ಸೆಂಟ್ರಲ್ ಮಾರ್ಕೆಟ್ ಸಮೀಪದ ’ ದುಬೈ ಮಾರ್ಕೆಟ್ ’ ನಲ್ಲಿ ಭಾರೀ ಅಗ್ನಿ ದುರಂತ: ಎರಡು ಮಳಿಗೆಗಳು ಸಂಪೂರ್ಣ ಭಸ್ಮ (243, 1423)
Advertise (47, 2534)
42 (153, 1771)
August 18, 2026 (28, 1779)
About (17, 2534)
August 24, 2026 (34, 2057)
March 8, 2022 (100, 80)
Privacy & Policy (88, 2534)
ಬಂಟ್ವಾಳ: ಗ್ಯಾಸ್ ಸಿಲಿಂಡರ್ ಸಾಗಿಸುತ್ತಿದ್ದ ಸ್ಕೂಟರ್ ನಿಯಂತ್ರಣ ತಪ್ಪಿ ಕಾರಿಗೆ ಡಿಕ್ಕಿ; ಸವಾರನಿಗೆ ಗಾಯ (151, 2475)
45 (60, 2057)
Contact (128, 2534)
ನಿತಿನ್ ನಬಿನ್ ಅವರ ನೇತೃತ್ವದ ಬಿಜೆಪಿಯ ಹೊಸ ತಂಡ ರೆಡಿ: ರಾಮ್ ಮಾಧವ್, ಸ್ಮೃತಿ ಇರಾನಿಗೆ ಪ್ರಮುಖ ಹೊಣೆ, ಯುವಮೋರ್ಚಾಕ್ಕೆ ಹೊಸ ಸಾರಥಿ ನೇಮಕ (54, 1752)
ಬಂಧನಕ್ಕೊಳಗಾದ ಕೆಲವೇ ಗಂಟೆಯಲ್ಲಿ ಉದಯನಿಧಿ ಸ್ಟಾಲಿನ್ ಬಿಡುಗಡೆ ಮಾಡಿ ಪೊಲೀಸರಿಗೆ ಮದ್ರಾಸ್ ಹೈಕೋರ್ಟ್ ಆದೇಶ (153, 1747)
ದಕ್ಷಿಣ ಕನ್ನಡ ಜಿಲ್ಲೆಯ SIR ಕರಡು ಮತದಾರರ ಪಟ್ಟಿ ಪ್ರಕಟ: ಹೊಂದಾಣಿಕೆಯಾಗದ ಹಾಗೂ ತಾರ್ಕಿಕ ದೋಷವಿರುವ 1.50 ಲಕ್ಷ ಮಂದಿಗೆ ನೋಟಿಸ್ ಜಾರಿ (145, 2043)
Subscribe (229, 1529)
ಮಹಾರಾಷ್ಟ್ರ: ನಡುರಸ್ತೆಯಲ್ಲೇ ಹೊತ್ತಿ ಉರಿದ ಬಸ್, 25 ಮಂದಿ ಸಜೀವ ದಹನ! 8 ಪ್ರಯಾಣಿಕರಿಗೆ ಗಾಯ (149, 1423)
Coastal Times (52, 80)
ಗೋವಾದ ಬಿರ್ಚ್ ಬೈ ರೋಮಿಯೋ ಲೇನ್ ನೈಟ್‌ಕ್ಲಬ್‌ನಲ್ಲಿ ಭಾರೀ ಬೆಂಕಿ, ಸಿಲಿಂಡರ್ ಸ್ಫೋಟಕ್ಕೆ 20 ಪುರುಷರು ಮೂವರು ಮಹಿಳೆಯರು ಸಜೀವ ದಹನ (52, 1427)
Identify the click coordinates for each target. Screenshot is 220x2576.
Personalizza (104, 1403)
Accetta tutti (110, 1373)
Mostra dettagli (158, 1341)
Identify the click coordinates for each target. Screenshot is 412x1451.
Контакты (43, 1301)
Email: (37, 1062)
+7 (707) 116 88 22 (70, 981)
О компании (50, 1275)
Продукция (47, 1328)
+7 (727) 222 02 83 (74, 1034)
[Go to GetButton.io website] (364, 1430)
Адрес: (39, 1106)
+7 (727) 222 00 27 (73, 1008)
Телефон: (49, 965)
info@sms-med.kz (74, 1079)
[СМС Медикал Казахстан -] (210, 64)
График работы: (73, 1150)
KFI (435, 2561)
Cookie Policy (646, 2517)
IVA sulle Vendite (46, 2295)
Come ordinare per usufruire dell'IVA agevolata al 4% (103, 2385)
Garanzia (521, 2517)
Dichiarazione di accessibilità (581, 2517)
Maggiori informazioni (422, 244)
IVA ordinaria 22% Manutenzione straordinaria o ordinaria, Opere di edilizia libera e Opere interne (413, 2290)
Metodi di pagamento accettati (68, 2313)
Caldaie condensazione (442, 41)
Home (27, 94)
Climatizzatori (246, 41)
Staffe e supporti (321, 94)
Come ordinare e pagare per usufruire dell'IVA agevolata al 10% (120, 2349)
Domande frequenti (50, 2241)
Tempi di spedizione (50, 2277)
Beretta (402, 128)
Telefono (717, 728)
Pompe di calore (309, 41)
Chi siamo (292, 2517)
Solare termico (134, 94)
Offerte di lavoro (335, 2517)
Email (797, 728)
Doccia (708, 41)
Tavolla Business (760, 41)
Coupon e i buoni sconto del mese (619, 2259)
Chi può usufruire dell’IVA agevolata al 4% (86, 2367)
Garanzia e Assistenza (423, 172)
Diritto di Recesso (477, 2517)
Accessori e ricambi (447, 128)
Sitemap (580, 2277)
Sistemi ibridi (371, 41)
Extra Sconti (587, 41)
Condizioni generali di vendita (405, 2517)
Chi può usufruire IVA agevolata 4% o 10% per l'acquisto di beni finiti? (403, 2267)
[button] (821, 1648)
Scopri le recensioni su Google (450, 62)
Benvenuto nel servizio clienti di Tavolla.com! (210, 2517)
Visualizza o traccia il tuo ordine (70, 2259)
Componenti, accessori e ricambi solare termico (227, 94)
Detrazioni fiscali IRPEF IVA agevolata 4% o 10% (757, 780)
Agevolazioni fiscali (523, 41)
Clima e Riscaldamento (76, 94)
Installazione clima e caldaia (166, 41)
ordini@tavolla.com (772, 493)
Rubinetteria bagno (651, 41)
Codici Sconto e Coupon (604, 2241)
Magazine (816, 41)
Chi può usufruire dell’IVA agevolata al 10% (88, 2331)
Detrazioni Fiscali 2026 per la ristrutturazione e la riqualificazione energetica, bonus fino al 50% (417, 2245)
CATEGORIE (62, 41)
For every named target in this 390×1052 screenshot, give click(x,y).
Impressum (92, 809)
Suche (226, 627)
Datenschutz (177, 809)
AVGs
----------------------------------------
**What is being asked:** Using the listing above, say how many of its lines contain the string "target", giving nothing but the figure.

**Solution below:** 3